Wednesday, April 4, 2012

Class #19 Highlights


In this class, we concluded Judo with some practical examples and then we studied VC financing.

Our first practical example of Judo was Dell. Dell chose a niche strategy of operating only in the "direct" market. Initially, this consisted of phone and catalog sales and then later expanded to online sales. Dell also kept prices low, at least initially. It exploited pricing inflexibility on the part of HP, Compaq, and IBM. Owing to resistance from the retail channel, these firms could not price discriminate by channel. Dell then benefited from the fact that the online channel turned out to have meteoric growth, ultimately surpassing the retail channel as the main way people buy desktops and laptops.

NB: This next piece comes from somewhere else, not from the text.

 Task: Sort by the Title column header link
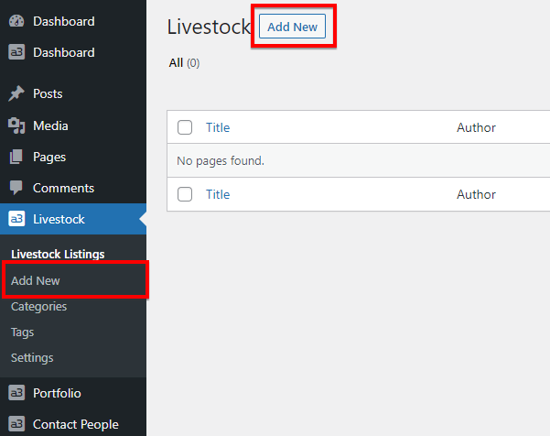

We also studied Red Bull, who chose a niche channel (discos) and exploited a brand inflexibility on the part of Coke and Pepsi. To compete with Red Bull, they needed a brand that seemed dangerous, but maintaining separate brand images across channels is extremely difficult.

We then studied how competition and the form of the contract can help VCs sort out the quality of entrepreneurs' ideas. Several facts emerged from the discussion:
1. In a second price or English auction, it is a dominant strategy to bid up to the point where you are indifferent between winning and losing regardless of whether the auction is for cash, shares, or any other payment method.
2. The English and Vickrey (second price) auctions are strategically equivalent when bidders known their values.
3. In a first-price auction the bidding strategy was less clear. It involved a trade-off between bidding higher to win versus bidding lower to make more conditional on winning. How these two forces play out was a matter of dispute among the teams.